#### What you are asked to do:
The lines below, from the one containing "Task: Close the PORT ALLEN LOCK popup" through the one containing "Task: Click the Kwai Pixel Helper logo icon", should be set down exactly, with no pictures and nothing else.

*** Material to process Section Begins ***

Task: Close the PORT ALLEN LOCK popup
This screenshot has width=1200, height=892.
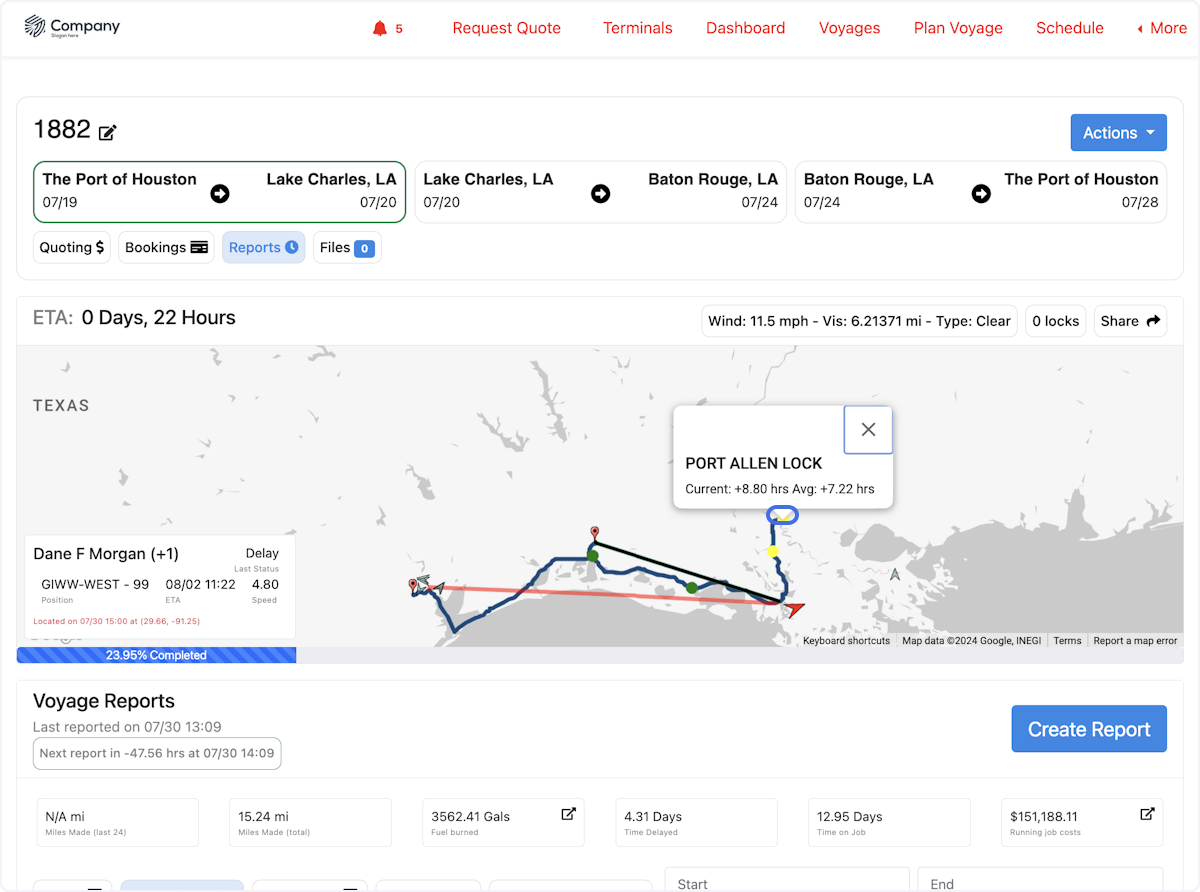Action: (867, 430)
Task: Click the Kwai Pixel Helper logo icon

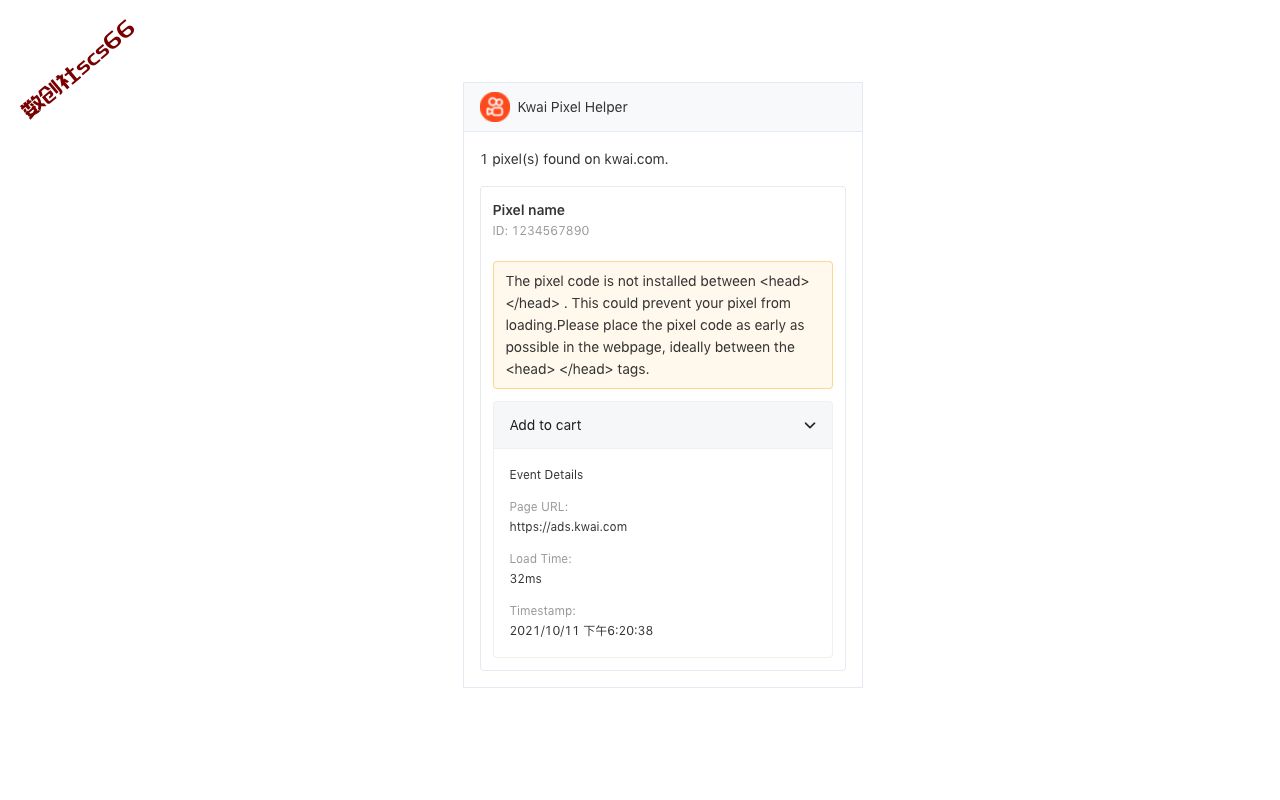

*** Material to process Section Ends ***
*** Material to process Section Begins ***

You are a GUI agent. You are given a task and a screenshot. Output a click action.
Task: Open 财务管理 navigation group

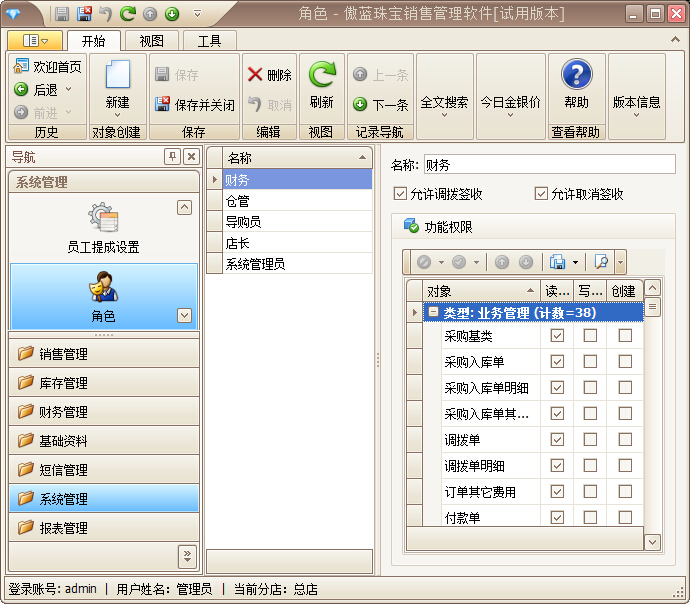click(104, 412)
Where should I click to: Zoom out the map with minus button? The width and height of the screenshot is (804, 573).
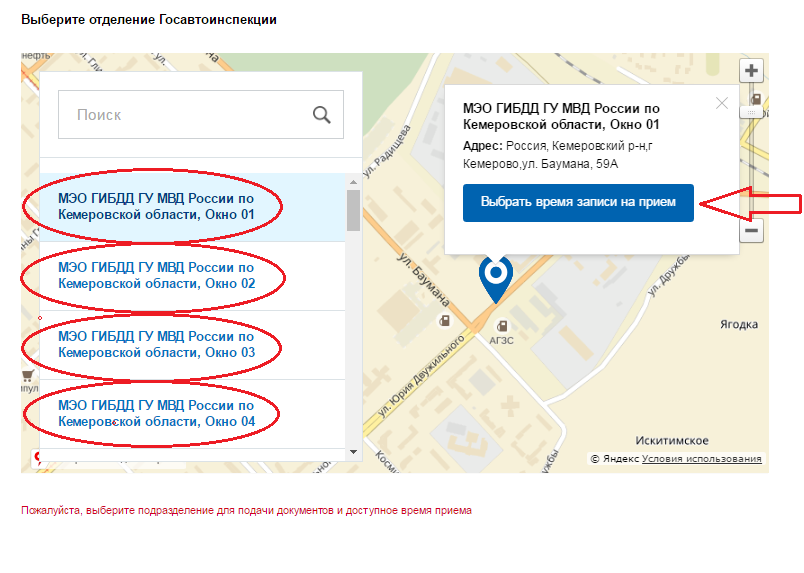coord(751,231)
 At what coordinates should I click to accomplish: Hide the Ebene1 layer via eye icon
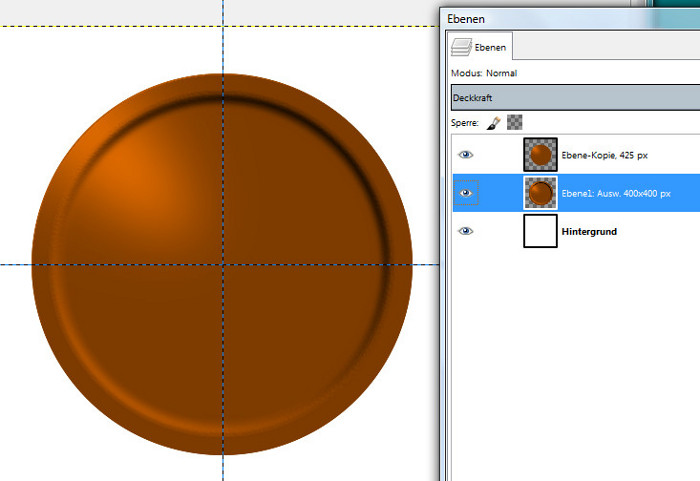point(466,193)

*** Material to process Section Ends ***
*** Material to process Section Begins ***

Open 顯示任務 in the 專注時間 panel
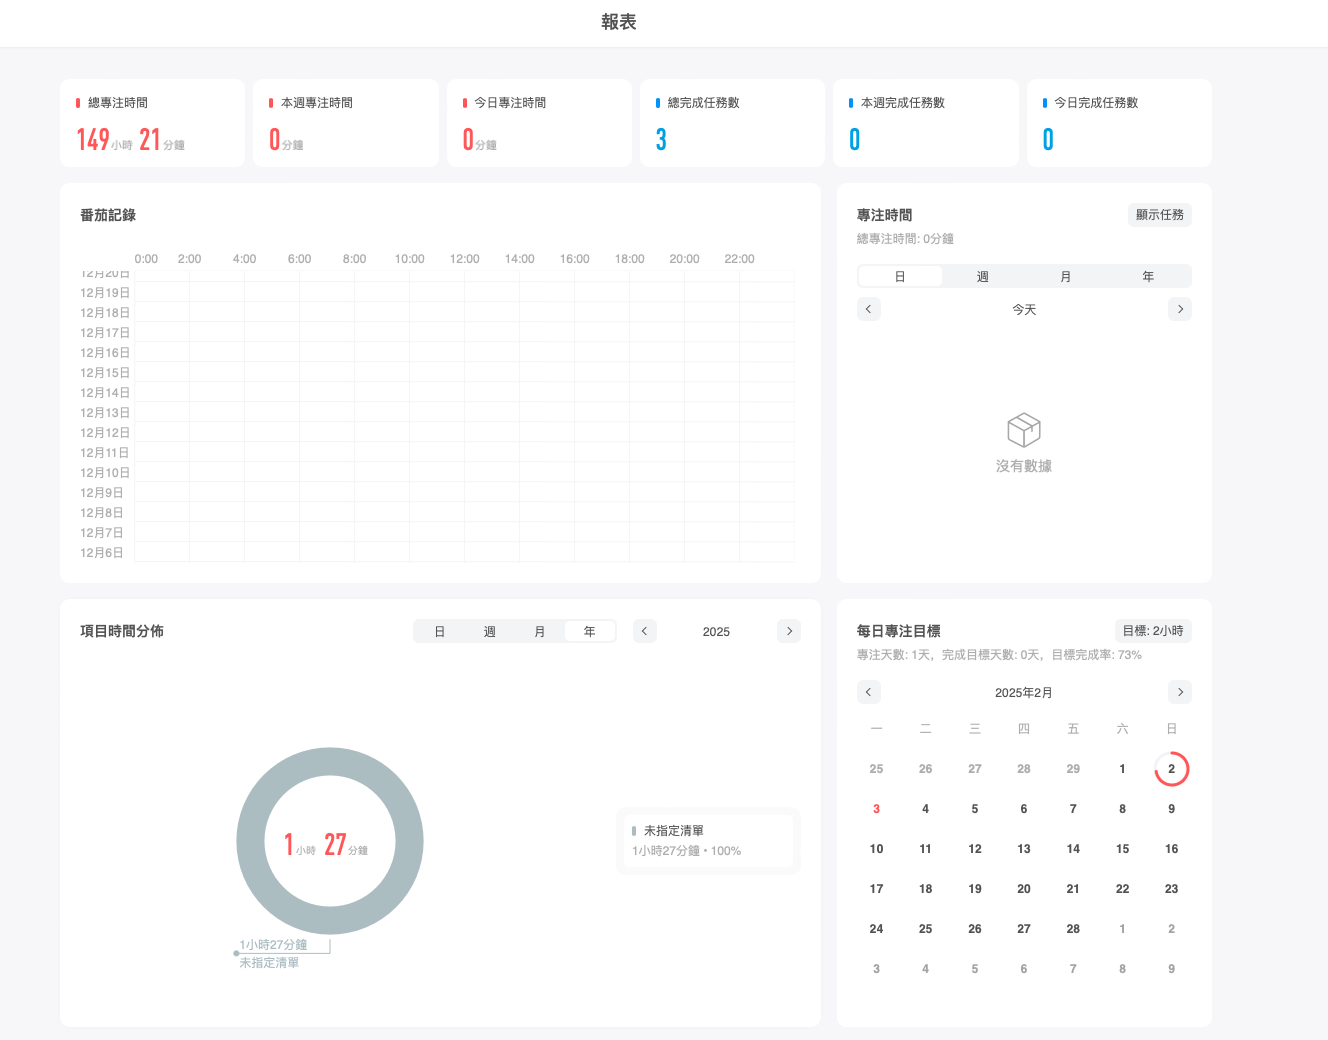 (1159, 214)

*** Material to process Section Ends ***

#### Reply:
Task: Close the PORT ALLEN LOCK popup
This screenshot has width=1200, height=892.
Action: (867, 430)
Task: Click the Kwai Pixel Helper logo icon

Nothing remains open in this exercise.